● Exercise details
The word "chimique" marks the lines to find; copy every such line from the data below.

● Records drawn from a dataset
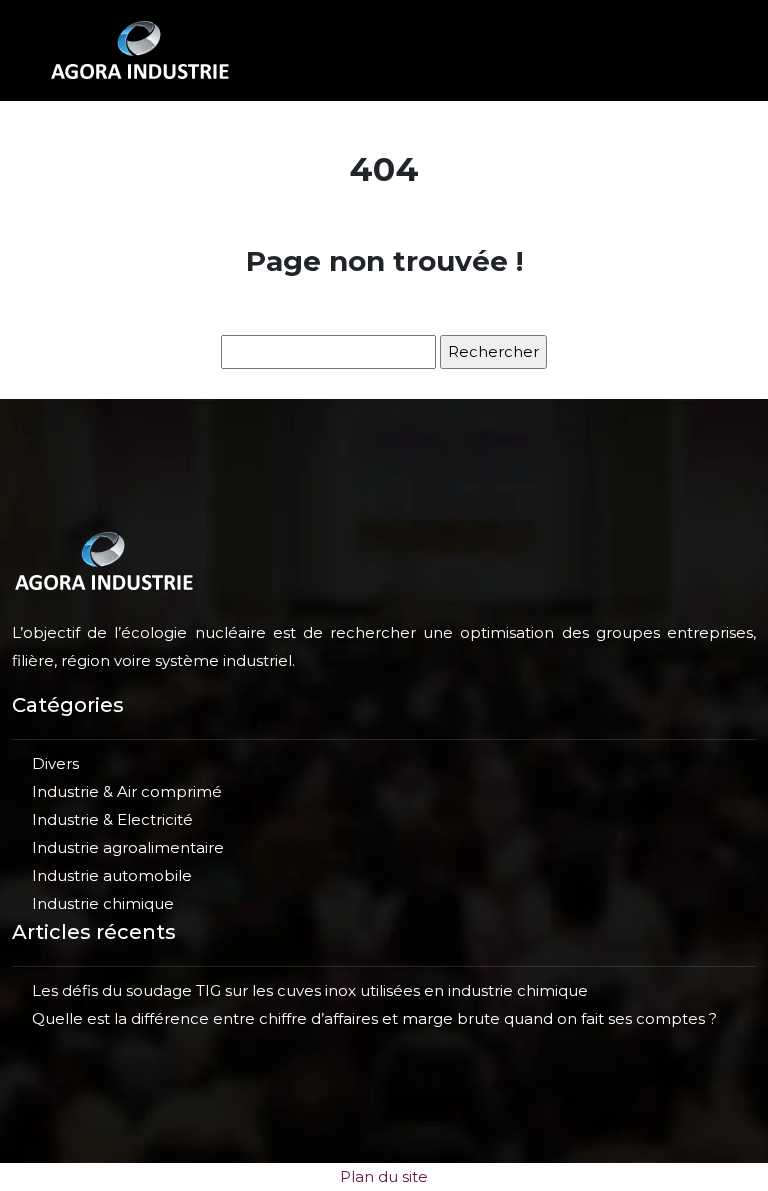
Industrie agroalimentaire (128, 847)
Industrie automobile (112, 875)
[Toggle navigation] (697, 50)
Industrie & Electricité (112, 819)
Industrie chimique (103, 903)
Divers (55, 763)
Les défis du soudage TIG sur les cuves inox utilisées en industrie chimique (310, 990)
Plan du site (384, 1176)
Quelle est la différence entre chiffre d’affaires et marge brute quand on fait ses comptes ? (374, 1018)
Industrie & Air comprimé (127, 791)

● Exercise response
Industrie chimique (103, 903)
Les défis du soudage TIG sur les cuves inox utilisées en industrie chimique (310, 990)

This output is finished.